Activity
Your task is to repeat the data exactly, every line of it.

# # # # # # #

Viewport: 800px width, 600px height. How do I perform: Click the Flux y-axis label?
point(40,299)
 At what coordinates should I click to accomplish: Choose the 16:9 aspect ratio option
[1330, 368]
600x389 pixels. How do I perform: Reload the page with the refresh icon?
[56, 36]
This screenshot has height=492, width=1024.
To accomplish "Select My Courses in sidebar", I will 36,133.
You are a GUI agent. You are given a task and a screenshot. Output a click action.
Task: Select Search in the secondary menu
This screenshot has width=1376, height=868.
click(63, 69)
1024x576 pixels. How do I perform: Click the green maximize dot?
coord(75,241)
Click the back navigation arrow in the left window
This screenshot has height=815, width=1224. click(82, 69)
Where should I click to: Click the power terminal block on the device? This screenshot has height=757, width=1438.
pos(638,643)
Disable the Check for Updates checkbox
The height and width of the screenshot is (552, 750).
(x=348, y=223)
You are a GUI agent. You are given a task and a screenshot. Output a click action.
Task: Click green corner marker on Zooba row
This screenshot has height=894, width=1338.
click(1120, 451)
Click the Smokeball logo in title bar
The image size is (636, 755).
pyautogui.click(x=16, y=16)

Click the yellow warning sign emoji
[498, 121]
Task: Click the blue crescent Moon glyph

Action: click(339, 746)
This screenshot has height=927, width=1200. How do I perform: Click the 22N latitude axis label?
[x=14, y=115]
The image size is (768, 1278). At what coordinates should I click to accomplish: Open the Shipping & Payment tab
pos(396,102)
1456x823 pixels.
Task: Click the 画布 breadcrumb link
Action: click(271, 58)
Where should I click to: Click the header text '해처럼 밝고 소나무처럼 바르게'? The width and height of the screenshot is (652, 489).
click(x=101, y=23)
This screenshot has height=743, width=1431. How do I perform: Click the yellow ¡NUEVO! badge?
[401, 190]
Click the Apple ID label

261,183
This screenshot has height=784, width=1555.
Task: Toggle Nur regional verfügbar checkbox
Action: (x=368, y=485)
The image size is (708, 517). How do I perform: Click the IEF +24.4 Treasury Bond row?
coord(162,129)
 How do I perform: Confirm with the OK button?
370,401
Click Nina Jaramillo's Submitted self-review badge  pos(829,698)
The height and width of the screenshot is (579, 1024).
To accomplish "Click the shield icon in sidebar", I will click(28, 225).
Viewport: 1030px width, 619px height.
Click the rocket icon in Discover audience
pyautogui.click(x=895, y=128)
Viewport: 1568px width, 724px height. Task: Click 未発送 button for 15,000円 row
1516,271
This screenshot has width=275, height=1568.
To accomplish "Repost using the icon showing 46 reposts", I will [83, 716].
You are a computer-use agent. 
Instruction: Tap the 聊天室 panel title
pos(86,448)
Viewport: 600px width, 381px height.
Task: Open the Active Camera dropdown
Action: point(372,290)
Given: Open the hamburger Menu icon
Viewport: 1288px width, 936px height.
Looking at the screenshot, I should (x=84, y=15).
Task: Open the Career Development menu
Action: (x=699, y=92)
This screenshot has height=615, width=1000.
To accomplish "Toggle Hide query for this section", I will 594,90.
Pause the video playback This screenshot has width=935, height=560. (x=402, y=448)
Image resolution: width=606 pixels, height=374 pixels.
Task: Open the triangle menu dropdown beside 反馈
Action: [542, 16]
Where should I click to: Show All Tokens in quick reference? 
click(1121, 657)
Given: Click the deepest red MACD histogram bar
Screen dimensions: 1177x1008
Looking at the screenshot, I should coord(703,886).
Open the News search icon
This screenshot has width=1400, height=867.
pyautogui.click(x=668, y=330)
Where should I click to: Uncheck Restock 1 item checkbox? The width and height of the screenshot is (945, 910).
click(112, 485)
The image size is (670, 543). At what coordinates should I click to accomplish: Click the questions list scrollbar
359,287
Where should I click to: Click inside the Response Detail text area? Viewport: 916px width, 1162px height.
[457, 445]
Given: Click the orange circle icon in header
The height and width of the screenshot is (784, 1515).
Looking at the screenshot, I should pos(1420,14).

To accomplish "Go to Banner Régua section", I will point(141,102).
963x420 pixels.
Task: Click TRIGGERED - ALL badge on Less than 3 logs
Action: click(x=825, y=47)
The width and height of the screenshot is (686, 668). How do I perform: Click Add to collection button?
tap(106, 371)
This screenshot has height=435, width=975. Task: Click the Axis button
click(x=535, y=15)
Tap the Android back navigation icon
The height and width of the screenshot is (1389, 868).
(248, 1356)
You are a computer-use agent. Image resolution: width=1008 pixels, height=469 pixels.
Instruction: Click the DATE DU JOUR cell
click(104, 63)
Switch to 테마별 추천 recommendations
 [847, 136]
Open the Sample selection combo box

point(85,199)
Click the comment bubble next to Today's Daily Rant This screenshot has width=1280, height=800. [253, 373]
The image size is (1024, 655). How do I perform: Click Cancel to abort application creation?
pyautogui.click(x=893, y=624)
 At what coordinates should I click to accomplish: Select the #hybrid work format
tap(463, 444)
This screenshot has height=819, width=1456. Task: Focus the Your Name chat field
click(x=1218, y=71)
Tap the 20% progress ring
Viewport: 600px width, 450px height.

# # # # # # #

Response below
Viewport: 800px width, 600px height. How do I perform: Click the Flux y-axis label?
point(40,299)
 At what coordinates should I click to accomplish: Choose the 16:9 aspect ratio option
[1330, 368]
600x389 pixels. How do I perform: Reload the page with the refresh icon?
[56, 36]
This screenshot has height=492, width=1024.
To accomplish "Select My Courses in sidebar", I will 36,133.
You are a GUI agent. You are given a task and a screenshot. Output a click action.
Task: Select Search in the secondary menu
This screenshot has width=1376, height=868.
click(63, 69)
1024x576 pixels. How do I perform: Click the green maximize dot?
coord(75,241)
Click the back navigation arrow in the left window
This screenshot has height=815, width=1224. click(82, 69)
Where should I click to: Click the power terminal block on the device? This screenshot has height=757, width=1438.
pos(638,643)
Disable the Check for Updates checkbox
The height and width of the screenshot is (552, 750).
(x=348, y=223)
You are a GUI agent. You are given a task and a screenshot. Output a click action.
Task: Click green corner marker on Zooba row
This screenshot has height=894, width=1338.
click(1120, 451)
Click the Smokeball logo in title bar
The image size is (636, 755).
pyautogui.click(x=16, y=16)

Click the yellow warning sign emoji
[498, 121]
Task: Click the blue crescent Moon glyph

Action: click(339, 746)
This screenshot has height=927, width=1200. How do I perform: Click the 22N latitude axis label?
[x=14, y=115]
The image size is (768, 1278). At what coordinates should I click to accomplish: Open the Shipping & Payment tab
pos(396,102)
1456x823 pixels.
Task: Click the 画布 breadcrumb link
Action: click(271, 58)
Where should I click to: Click the header text '해처럼 밝고 소나무처럼 바르게'? The width and height of the screenshot is (652, 489).
click(x=101, y=23)
This screenshot has height=743, width=1431. How do I perform: Click the yellow ¡NUEVO! badge?
[401, 190]
Click the Apple ID label

261,183
This screenshot has height=784, width=1555.
Task: Toggle Nur regional verfügbar checkbox
Action: (x=368, y=485)
The image size is (708, 517). How do I perform: Click the IEF +24.4 Treasury Bond row?
coord(162,129)
 How do I perform: Confirm with the OK button?
370,401
Click Nina Jaramillo's Submitted self-review badge  pos(829,698)
The height and width of the screenshot is (579, 1024).
To accomplish "Click the shield icon in sidebar", I will click(28, 225).
Viewport: 1030px width, 619px height.
Click the rocket icon in Discover audience
pyautogui.click(x=895, y=128)
Viewport: 1568px width, 724px height. Task: Click 未発送 button for 15,000円 row
1516,271
This screenshot has width=275, height=1568.
To accomplish "Repost using the icon showing 46 reposts", I will [83, 716].
You are a computer-use agent. 
Instruction: Tap the 聊天室 panel title
pos(86,448)
Viewport: 600px width, 381px height.
Task: Open the Active Camera dropdown
Action: point(372,290)
Given: Open the hamburger Menu icon
Viewport: 1288px width, 936px height.
Looking at the screenshot, I should (x=84, y=15).
Task: Open the Career Development menu
Action: (x=699, y=92)
This screenshot has height=615, width=1000.
To accomplish "Toggle Hide query for this section", I will 594,90.
Pause the video playback This screenshot has width=935, height=560. (x=402, y=448)
Image resolution: width=606 pixels, height=374 pixels.
Task: Open the triangle menu dropdown beside 反馈
Action: [542, 16]
Where should I click to: Show All Tokens in quick reference? 
click(1121, 657)
Given: Click the deepest red MACD histogram bar
Screen dimensions: 1177x1008
Looking at the screenshot, I should coord(703,886).
Open the News search icon
This screenshot has width=1400, height=867.
pyautogui.click(x=668, y=330)
Where should I click to: Uncheck Restock 1 item checkbox? The width and height of the screenshot is (945, 910).
click(112, 485)
The image size is (670, 543). At what coordinates should I click to accomplish: Click the questions list scrollbar
359,287
Where should I click to: Click inside the Response Detail text area? Viewport: 916px width, 1162px height.
[457, 445]
Given: Click the orange circle icon in header
The height and width of the screenshot is (784, 1515).
Looking at the screenshot, I should pos(1420,14).

To accomplish "Go to Banner Régua section", I will point(141,102).
963x420 pixels.
Task: Click TRIGGERED - ALL badge on Less than 3 logs
Action: click(x=825, y=47)
The width and height of the screenshot is (686, 668). How do I perform: Click Add to collection button?
tap(106, 371)
This screenshot has height=435, width=975. Task: Click the Axis button
click(x=535, y=15)
Tap the Android back navigation icon
The height and width of the screenshot is (1389, 868).
(248, 1356)
You are a computer-use agent. Image resolution: width=1008 pixels, height=469 pixels.
Instruction: Click the DATE DU JOUR cell
click(104, 63)
Switch to 테마별 추천 recommendations
 [847, 136]
Open the Sample selection combo box

point(85,199)
Click the comment bubble next to Today's Daily Rant This screenshot has width=1280, height=800. [253, 373]
The image size is (1024, 655). How do I perform: Click Cancel to abort application creation?
pyautogui.click(x=893, y=624)
 At what coordinates should I click to accomplish: Select the #hybrid work format
tap(463, 444)
This screenshot has height=819, width=1456. Task: Focus the Your Name chat field
click(x=1218, y=71)
Tap the 20% progress ring
Viewport: 600px width, 450px height.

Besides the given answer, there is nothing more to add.